═══ Records shown

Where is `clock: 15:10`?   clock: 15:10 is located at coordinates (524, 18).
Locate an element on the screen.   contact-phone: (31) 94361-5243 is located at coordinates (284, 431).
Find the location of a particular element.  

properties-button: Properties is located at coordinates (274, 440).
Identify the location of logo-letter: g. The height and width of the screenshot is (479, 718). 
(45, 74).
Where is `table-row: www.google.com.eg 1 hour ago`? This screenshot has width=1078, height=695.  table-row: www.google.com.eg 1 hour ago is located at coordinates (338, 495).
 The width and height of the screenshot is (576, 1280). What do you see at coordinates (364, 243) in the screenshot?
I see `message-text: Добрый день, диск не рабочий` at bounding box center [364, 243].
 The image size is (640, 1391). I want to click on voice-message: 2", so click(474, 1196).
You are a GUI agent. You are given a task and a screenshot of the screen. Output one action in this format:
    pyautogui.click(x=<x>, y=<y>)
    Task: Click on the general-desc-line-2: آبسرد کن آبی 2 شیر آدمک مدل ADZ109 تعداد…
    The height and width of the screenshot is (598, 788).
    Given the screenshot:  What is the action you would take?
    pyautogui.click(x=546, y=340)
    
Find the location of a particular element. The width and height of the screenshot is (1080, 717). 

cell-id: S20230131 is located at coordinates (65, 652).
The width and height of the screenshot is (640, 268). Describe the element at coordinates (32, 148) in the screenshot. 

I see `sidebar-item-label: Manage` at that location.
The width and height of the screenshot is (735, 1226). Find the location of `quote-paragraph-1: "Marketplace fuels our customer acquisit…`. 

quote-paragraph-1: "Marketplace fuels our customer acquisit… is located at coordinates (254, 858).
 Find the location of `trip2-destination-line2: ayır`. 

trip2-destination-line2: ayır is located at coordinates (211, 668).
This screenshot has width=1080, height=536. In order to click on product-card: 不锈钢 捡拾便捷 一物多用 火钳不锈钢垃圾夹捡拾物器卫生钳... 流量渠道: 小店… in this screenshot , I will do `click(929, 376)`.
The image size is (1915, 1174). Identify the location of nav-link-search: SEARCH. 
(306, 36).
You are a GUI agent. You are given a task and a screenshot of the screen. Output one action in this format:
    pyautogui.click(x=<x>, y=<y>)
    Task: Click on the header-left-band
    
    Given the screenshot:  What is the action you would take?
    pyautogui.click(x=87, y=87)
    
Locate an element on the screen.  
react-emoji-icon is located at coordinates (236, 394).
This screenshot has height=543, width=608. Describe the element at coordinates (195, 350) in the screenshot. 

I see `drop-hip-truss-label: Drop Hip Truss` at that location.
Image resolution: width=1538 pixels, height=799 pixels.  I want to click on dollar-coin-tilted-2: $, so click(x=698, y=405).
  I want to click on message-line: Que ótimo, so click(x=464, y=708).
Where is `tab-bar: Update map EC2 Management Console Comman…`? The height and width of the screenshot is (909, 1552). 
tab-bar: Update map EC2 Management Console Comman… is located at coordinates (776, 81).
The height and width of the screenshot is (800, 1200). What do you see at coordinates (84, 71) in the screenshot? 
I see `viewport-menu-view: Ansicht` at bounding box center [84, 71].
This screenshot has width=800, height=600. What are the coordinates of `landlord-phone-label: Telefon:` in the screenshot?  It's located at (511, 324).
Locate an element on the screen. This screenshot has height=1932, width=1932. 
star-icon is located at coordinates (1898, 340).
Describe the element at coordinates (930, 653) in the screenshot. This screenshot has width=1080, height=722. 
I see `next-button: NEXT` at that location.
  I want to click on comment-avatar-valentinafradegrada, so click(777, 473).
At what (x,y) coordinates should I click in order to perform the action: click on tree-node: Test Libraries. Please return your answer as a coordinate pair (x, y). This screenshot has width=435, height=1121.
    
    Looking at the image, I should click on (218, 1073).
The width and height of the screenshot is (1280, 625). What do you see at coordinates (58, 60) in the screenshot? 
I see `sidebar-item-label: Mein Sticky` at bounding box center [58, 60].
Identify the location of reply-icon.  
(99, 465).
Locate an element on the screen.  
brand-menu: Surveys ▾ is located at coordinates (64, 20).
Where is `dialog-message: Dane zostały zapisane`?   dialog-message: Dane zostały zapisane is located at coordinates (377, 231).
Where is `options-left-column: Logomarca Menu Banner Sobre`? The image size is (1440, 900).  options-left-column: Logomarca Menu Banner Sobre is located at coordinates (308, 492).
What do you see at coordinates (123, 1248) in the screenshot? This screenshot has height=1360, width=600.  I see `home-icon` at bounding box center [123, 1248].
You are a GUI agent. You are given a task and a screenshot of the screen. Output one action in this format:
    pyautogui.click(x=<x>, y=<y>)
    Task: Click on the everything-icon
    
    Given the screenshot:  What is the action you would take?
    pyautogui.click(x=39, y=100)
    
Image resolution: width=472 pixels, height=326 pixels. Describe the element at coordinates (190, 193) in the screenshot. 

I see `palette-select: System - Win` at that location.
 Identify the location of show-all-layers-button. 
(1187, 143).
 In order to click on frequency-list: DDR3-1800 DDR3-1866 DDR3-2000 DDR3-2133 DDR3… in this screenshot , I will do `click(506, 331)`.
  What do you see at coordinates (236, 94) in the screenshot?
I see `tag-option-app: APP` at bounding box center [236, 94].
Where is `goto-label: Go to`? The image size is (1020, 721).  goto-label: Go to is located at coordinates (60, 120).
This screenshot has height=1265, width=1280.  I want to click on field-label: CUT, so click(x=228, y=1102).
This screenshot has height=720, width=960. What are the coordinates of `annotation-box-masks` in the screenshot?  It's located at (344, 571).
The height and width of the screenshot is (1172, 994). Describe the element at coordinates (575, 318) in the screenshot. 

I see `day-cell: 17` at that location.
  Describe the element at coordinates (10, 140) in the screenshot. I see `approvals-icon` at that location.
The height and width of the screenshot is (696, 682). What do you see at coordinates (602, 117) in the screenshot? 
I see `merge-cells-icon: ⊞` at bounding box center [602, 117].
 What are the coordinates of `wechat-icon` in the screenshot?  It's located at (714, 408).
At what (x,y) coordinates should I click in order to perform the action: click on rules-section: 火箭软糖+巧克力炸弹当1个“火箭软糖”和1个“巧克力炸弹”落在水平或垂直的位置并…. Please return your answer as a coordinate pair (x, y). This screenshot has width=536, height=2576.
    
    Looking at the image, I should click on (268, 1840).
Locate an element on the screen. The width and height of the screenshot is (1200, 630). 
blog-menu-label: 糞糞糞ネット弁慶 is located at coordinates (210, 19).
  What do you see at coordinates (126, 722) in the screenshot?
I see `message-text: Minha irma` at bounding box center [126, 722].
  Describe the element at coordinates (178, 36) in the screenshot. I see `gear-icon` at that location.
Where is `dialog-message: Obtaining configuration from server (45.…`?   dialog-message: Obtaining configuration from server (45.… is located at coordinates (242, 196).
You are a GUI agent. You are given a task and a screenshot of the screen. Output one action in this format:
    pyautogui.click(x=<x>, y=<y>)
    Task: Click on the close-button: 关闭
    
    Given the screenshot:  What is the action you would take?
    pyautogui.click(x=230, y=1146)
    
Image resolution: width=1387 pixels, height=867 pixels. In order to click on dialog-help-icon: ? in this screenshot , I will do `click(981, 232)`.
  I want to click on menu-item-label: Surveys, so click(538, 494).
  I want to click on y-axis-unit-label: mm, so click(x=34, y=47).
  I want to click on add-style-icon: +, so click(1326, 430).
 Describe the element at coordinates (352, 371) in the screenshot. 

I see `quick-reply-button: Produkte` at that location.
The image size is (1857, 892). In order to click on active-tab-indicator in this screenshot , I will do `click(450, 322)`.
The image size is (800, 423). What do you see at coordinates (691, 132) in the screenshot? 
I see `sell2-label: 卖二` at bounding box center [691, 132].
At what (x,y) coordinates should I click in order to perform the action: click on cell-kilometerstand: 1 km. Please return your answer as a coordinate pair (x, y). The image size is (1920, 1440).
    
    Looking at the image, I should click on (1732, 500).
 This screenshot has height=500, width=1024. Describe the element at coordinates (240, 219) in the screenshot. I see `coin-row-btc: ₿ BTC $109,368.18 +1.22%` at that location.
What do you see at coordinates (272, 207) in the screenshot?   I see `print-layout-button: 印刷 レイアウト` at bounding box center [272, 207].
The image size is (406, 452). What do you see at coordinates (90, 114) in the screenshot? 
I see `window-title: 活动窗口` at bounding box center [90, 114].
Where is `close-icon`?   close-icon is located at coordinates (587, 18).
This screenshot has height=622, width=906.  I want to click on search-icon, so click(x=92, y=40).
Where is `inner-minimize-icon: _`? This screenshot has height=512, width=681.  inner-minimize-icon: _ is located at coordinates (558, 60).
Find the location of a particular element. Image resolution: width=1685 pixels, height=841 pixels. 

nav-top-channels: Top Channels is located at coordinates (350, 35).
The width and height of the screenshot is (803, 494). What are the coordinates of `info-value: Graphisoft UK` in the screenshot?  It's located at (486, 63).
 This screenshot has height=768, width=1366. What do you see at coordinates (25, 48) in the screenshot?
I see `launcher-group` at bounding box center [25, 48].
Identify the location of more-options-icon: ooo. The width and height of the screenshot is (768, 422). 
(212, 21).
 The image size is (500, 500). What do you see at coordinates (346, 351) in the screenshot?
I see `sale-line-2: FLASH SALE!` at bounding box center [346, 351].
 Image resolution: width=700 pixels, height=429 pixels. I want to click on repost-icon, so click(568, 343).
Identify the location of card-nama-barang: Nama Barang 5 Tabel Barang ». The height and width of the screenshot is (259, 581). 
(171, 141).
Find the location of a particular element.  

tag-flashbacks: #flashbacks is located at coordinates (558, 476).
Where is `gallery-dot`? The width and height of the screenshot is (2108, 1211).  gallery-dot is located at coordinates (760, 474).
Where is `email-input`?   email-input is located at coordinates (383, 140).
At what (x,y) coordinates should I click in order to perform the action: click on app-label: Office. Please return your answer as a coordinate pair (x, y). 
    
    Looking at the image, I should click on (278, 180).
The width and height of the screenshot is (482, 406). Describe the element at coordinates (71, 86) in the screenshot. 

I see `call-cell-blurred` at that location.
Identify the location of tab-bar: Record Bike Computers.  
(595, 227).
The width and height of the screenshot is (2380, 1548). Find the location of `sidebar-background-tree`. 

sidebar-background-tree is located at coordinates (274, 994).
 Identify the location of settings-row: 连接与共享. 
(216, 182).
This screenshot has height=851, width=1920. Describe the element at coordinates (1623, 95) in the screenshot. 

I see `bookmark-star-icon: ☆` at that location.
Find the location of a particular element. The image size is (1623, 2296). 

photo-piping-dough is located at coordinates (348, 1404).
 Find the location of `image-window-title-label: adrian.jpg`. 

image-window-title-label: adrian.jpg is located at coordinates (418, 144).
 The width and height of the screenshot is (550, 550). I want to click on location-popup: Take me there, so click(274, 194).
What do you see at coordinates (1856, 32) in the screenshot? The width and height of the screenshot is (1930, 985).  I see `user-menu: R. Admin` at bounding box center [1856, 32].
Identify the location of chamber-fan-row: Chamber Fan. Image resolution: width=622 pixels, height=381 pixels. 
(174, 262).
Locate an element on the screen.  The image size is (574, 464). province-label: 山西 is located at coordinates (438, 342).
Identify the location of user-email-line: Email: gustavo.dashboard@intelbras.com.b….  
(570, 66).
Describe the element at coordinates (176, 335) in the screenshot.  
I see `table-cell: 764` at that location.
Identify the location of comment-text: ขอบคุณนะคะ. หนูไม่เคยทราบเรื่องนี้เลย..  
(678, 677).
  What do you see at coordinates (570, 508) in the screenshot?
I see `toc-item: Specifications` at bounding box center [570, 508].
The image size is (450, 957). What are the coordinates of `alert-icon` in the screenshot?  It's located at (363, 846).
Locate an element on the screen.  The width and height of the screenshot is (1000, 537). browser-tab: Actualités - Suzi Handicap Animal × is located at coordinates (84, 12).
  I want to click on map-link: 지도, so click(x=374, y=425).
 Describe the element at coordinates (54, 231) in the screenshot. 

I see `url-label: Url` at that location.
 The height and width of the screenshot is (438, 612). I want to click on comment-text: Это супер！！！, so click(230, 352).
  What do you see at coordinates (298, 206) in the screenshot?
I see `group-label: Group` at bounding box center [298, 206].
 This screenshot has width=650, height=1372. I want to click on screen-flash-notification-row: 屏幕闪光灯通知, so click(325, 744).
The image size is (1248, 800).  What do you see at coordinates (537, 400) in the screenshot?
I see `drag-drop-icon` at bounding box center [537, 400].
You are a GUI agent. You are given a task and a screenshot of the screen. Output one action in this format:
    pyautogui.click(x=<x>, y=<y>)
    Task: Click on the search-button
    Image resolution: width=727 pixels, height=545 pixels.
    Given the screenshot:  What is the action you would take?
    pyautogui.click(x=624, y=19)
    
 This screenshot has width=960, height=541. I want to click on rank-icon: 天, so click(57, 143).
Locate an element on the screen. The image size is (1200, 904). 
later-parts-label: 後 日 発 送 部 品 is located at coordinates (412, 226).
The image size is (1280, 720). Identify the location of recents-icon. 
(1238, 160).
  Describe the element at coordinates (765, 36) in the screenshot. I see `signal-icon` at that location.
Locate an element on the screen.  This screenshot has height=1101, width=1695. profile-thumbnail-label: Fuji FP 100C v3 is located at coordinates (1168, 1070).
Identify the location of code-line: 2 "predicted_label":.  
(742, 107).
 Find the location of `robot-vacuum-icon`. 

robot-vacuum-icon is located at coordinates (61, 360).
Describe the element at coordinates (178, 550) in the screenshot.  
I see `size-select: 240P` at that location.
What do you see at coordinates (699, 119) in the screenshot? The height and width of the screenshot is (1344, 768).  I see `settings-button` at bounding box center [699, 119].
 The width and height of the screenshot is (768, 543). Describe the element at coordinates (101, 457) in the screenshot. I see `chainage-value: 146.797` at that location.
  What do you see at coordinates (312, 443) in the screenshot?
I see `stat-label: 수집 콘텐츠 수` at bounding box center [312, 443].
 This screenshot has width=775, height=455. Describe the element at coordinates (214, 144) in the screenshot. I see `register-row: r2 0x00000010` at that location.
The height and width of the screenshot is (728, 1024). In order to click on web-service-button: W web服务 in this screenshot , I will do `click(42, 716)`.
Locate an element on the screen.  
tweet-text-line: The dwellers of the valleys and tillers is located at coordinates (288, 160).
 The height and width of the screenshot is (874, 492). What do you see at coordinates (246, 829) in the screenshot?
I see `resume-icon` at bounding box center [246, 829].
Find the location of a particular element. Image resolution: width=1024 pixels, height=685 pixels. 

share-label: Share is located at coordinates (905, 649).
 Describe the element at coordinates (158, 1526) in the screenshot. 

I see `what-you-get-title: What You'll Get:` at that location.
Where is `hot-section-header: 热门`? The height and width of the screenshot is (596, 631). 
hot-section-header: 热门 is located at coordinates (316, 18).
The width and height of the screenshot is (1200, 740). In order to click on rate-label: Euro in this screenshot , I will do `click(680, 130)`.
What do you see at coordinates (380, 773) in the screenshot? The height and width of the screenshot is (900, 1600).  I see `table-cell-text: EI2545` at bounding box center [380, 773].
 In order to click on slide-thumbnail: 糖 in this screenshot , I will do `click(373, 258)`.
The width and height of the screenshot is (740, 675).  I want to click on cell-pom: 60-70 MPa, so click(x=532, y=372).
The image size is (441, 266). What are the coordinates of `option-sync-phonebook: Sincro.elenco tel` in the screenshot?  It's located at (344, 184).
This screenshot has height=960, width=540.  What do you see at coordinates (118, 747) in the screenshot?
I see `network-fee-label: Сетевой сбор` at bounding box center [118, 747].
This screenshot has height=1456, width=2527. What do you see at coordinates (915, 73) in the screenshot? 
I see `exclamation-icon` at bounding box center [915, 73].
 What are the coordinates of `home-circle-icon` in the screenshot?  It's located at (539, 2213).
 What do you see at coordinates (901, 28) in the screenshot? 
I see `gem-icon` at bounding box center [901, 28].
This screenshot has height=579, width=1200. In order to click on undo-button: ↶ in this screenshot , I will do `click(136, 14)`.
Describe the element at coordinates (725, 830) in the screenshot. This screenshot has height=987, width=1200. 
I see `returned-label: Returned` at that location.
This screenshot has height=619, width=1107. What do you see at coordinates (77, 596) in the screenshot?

══════

Prompt: Return the lines of the records above, starting at the line that contains "The width and height of the screenshot is (2380, 1548)." and ending at the line that contains "(216, 182).", reproduced exactly.

Response to this task:
The width and height of the screenshot is (2380, 1548). Find the location of `sidebar-background-tree`. 

sidebar-background-tree is located at coordinates (274, 994).
 Identify the location of settings-row: 连接与共享. 
(216, 182).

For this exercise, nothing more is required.